Die Blockade sei pünktlich um 19 Uhr abgebrochen worden, sagte Swissair-Sprecher Rainer Meier.
Unmittelbar danach seien die Swissair-Flüge nach Brüssel wieder aufgenommen worden. Wegen der Aktion hatte die Schweizer Airline einzelne Flüge zwischen Zürich und Brüssel annulliert. Weitere Verbindungen waren ins niederländische Maastricht verlegt worden.
Sabena klagt nicht
Der Verwaltungsrat von Sabena hat noch keinen Entscheid über eine Klage gegen die Swissair Group gefällt. Vor einer solchen Klage muss Sabena erst prüfen, ob das Verhalten von Swissair schädlich für die Führung des belgischen Flugunternehmens war, wie Sabena-Sprecher Olivier Gillis erklärte.
Anders als der belgische Staat könne Sabena keine Klage gegen einen seiner Aktionäre einreichen, der seine Verpflichtungen nicht einhalte, sagte Gillis: «Sabena könnte nur in Bezug auf die Unternehmensführung eine Klage einreichen, und diesen Bereich überprüfen wir derzeit.»

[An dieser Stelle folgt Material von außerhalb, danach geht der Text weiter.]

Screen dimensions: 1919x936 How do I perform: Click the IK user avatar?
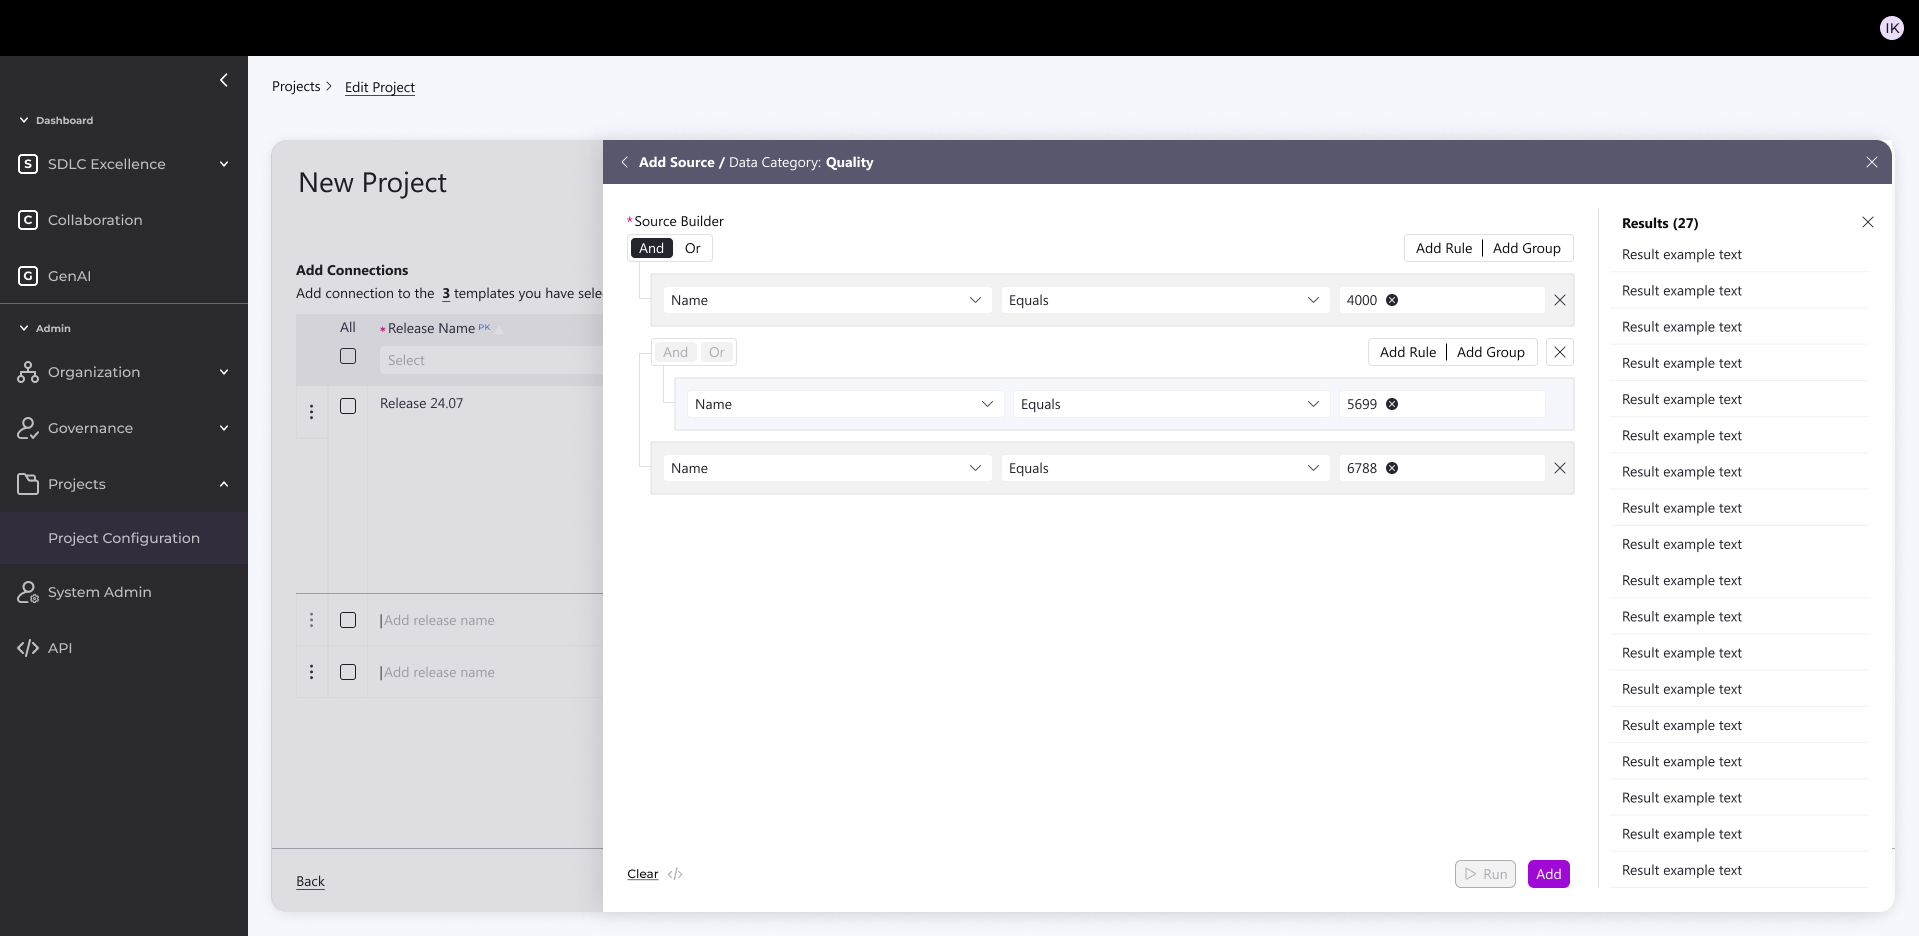(x=1891, y=28)
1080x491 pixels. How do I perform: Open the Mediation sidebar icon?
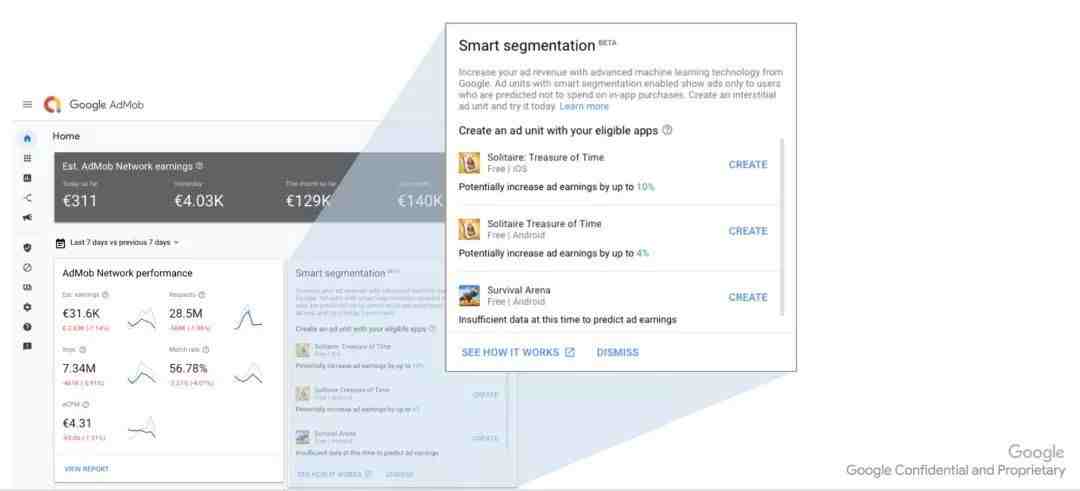pyautogui.click(x=28, y=198)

«Zum jetzigen Zeitpunkt gibt es somit keine Klage, die von Sabena gegen die Swissair Group eingereicht worden wäre», hielt Gillis fest. Verwaltungsrats-Präsident Chaffart hatte nach der Verwaltungsratssitzung vom Dienstag sowie danach vor den Medien erklärt, Sabena schliesse sich der Klage (des Belgischen Staates) gegen Swissair an.